What we do have can be fascinating. He made numerous self-portraits with an element of whimsy. The prosaically named Photographic Sequence of the Artist Sitting at the Window of His Studio (1968) comprises 40 colour photographs in which Prini does as the title suggests. He does so in a proto Where’s Wally? outfit of red-and-white striped shirt, plus a fake nose, turning himself into a strange sort of clown. We see him pose in the same position – feet on windowsill, back against the wall, not quite perilously dangling over the edge of a courtyard – from 40 different angles. Prini homes in on the difficulty of creating an objective image of a person or place, while exploring the way a body can merge into an environment. Later, he would augment the costume with a black cape with an “Alieno” (alien) on the front and a red heart on the back. Was he puncturing the seriousness of its contemporaries? Or expressing a feeling of estrangement from them?

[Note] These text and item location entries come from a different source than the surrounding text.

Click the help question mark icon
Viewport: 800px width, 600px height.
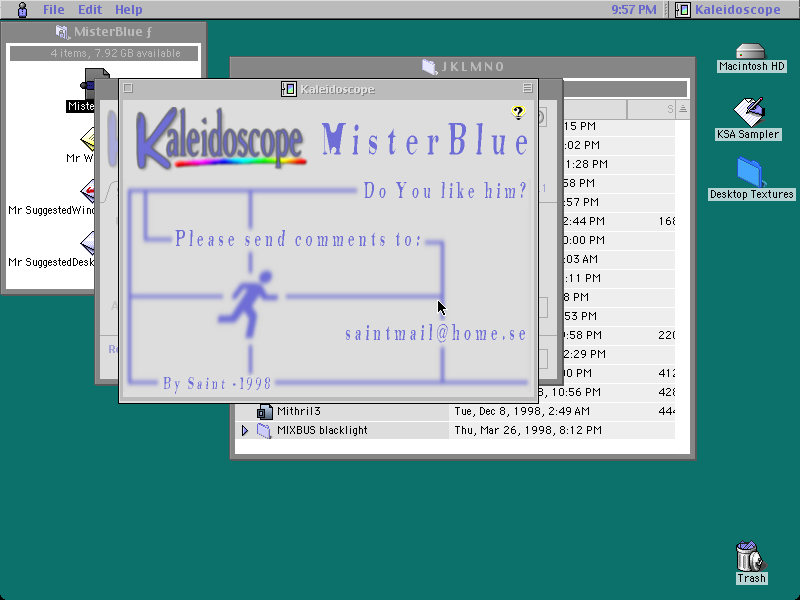point(518,112)
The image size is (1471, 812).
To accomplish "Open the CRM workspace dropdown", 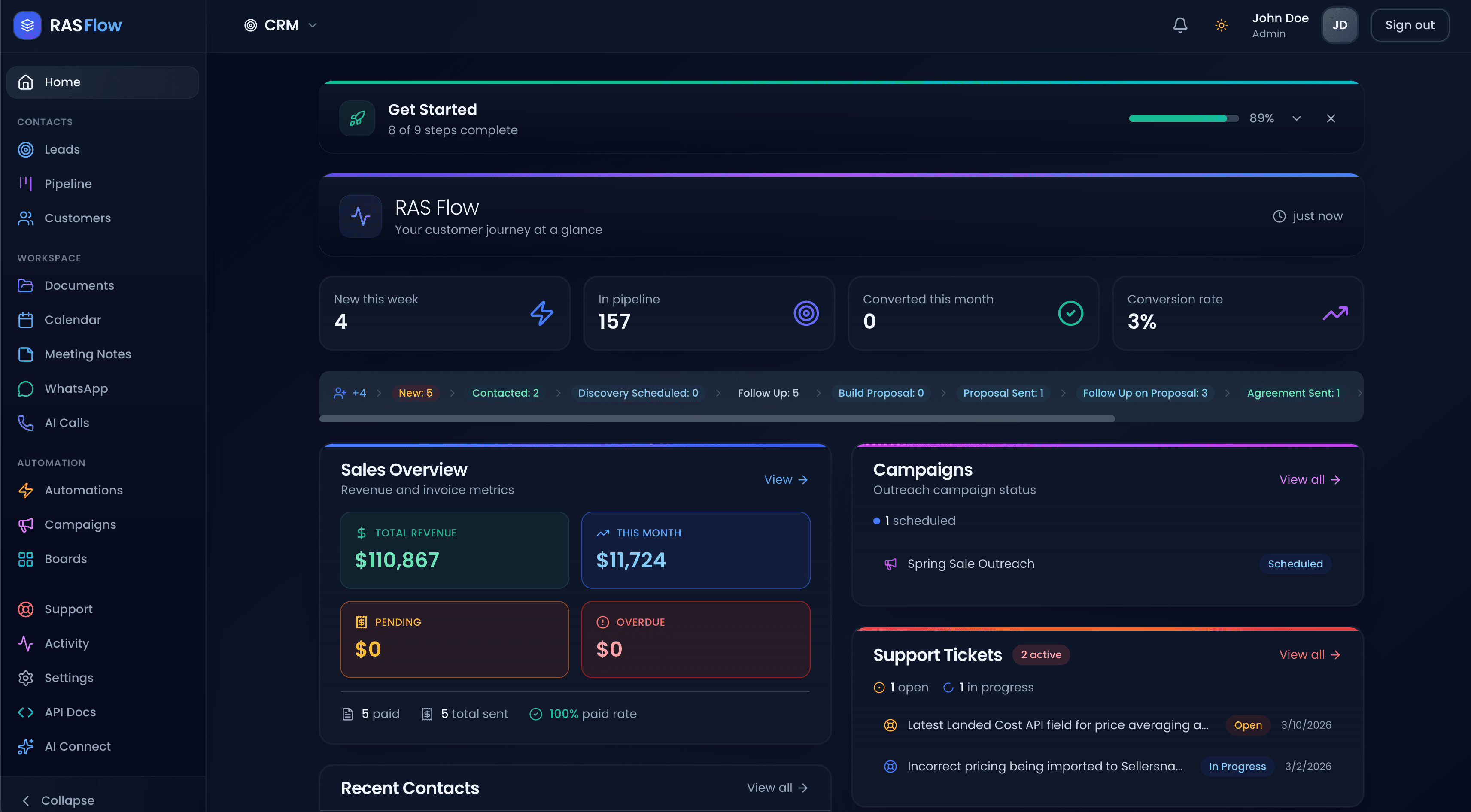I will click(280, 25).
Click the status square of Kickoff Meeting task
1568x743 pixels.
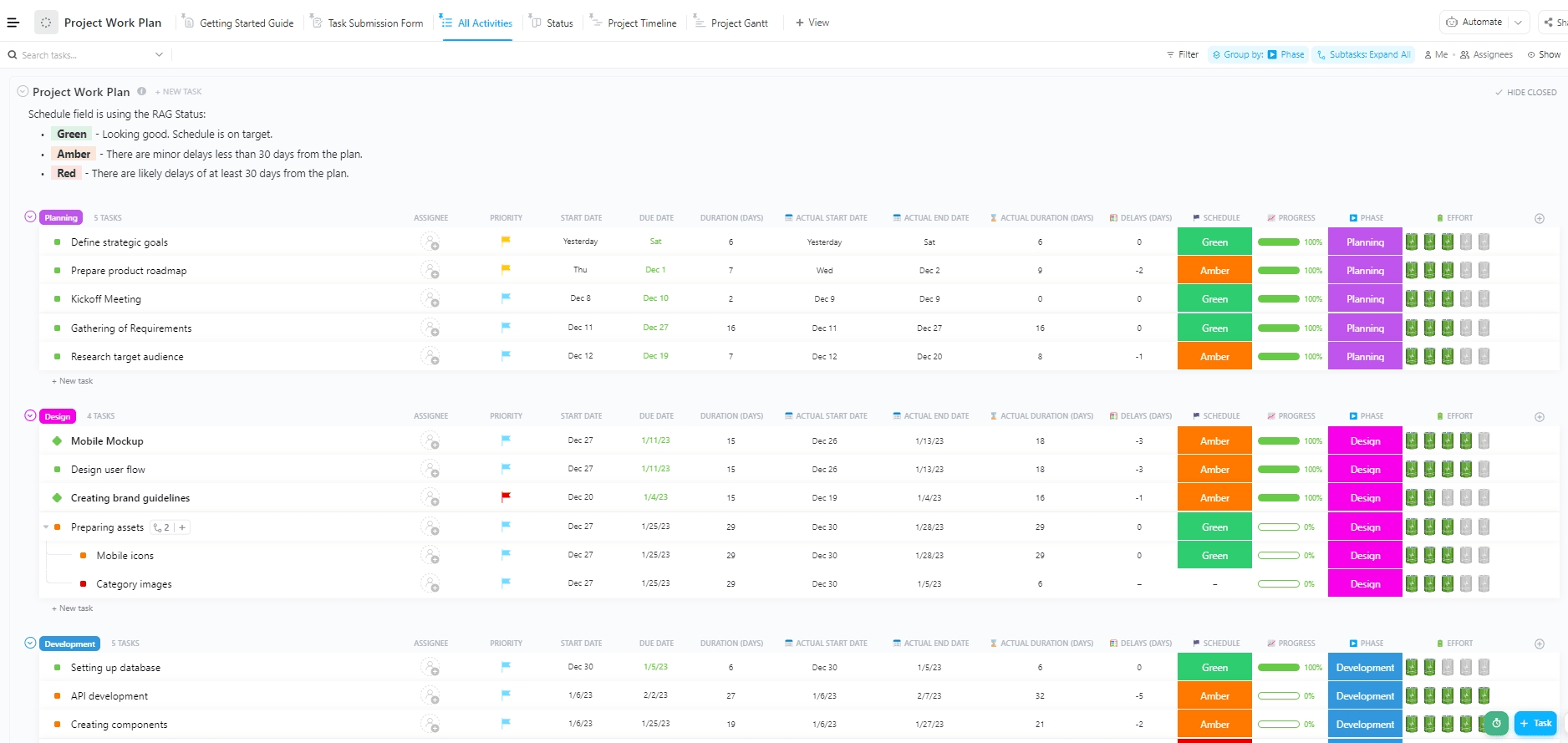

Emilio Prini, Untitled, 1974. Courtesy Archivio Emilio Prini.
A unifying thread of Prini’s practice is a devotion to testing things to their limits: 40 photographs, 1,000 photocopies, 18,915 prints. Among his most fascinating works are those where he used electronic devices to the point of exhaustion. He brought a camera to the end of its life. Later, he would photograph it, turning the camera itself into an object of observation, and then print thousands of reproductions of the image. His contribution to the exhibition Arte Povera 2011 at the Castello di Rivoli was to display the exhibition catalogue opened at the pages concerning himself; visitors were invited to read it until it was worn out. Making and interacting with art gradually leads to its destruction. Prini flips a finger to the art world’s obsessions with authenticity and preservation. This refusal to confirm might well be his signal achievement.